CC v0.2 Released???

Lewis John Mcgibbney

unread,

Nov 2, 2012, 5:50:16 PM11/2/12

to crawler...@googlegroups.com

Hi All,

Is v0.2 actually released?
The trunk CHANGES.txt file [0] indicates that it has been released however I don't see an announcement anywhere and it is certainly not uploaded to Maven Central...

Any idea?

Best

Lewis

[0] http://crawler-commons.googlecode.com/svn/trunk/CHANGES.txt

Fuad Efendi

unread,

Nov 2, 2012, 6:16:50 PM11/2/12

to crawler...@googlegroups.com

I have made few important fixes and improvements (including “redirect with session cookies” which allows to avoid session IDs in URL, and truly Keep-Alieve); but it seems no one is interested L

https://github.com/FuadEfendi/crawler-commons

Everything (5 issues) tracked initially at http://code.google.com/p/crawler-commons/issues/list but unfortunately this mailing list doesn’t receive any notification…

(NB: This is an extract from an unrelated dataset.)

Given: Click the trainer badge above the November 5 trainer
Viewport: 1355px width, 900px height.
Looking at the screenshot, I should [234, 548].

No any idea about Maven… you need to download project and “mvn clean install” will put it into your private repository for future use…

--

Fuad Efendi

http://www.tokenizer.ca

--
You received this message because you are subscribed to the Google Groups "crawler-commons" group.
Visit this group at http://groups.google.com/group/crawler-commons?hl=en-US.

Ken Krugler

unread,

Nov 2, 2012, 6:25:34 PM11/2/12

to crawler...@googlegroups.com

Hi Fuad,

I've got your emails on the top of my open-source stack.

I had to work through releasing cascading.utils first, then cascading.avro.

So this is next in line.

-- Ken

--------------------------------------------

http://about.me/kkrugler

+1 530-210-6378

Ken Krugler

unread,

Nov 2, 2012, 6:31:14 PM11/2/12

to crawler...@googlegroups.com

Hi Lewis,

On Nov 2, 2012, at 2:50pm, Lewis John Mcgibbney wrote:

Hi All,

Is v0.2 actually released?

The trunk CHANGES.txt file [0] indicates that it has been released however I don't see an announcement anywhere and it is certainly not uploaded to Maven Central…

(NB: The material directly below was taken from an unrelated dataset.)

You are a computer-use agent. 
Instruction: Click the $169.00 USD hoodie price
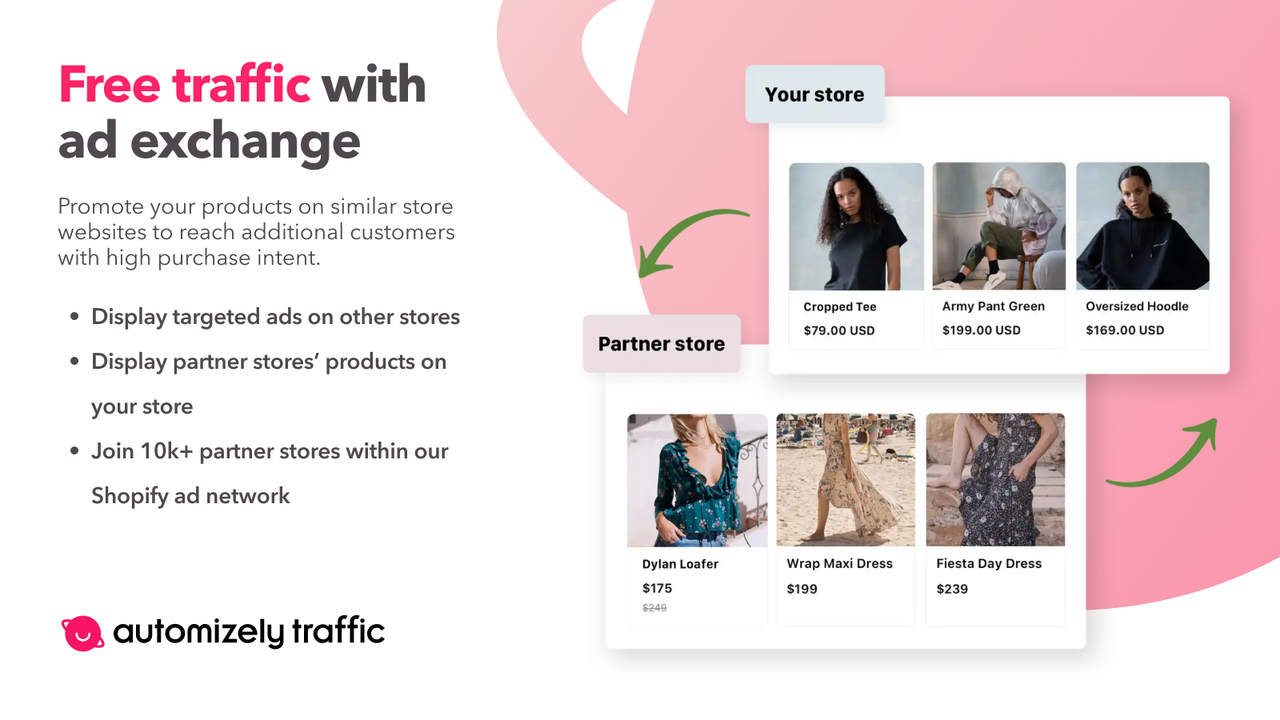[1125, 330]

I don't believe 0.2 has been released. I think the CHANGES.txt file is a work in progress, tracking what will be in 0.2

From the changes list at: https://code.google.com/p/crawler-commons/source/list

…it looks like Julien added the CHANGES.txt file on July 25th of last year, after the 0.1 release happened.

And yes, we should do a 0.2 release sometime in the near future. Maybe after I roll in Fuad's changes?

-- Ken

[0] http://crawler-commons.googlecode.com/svn/trunk/CHANGES.txt

--
You received this message because you are subscribed to the Google Groups "crawler-commons" group.
Visit this group at http://groups.google.com/group/crawler-commons?hl=en-US.

Fuad Efendi

unread,

Nov 2, 2012, 6:31:00 PM11/2/12

to crawler...@googlegroups.com

Thanks Ken,

Just a late thought: “follow redirects” is not always good because thousands pages can redirect to logon screen; but without auto-redirect we will have session IDs in URL; Nutch approach is “classic” but sometimes we may need auto-redirect… I want to put it as WIKI somewhere… “follow, but keep track of where you haven’t been yet” J

-Fuad

Lewis John Mcgibbney

unread,

Nov 2, 2012, 6:35:29 PM11/2/12

to crawler...@googlegroups.com

Hi Fuad,

On Fri, Nov 2, 2012 at 10:16 PM, Fuad Efendi <fuad....@tokenizer.ca> wrote:
> I have made few important fixes and improvements (including “redirect with
> session cookies” which allows to avoid session IDs in URL, and truly
> Keep-Alieve); but it seems no one is interested L
>
> https://github.com/FuadEfendi/crawler-commons

I think it would be best to open your issues on the issue tracker... I
mean all of them.

I see you have
Issue 5: HttpComponents Upgrade: 4.1.1 -> 4.2.1
Issue 6: FetchedResult doesn't stores HTTP Status Code
Do you have anything else you would like to contribute to the project?
I think you should open issues and attach patchesif the answer is yes.
You seem to have a good grasp on the project and it looks like your
patches are very welcome...

>
>
> Everything (5 issues) tracked initially at
> http://code.google.com/p/crawler-commons/issues/list but unfortunately this
> mailing list doesn’t receive any notification…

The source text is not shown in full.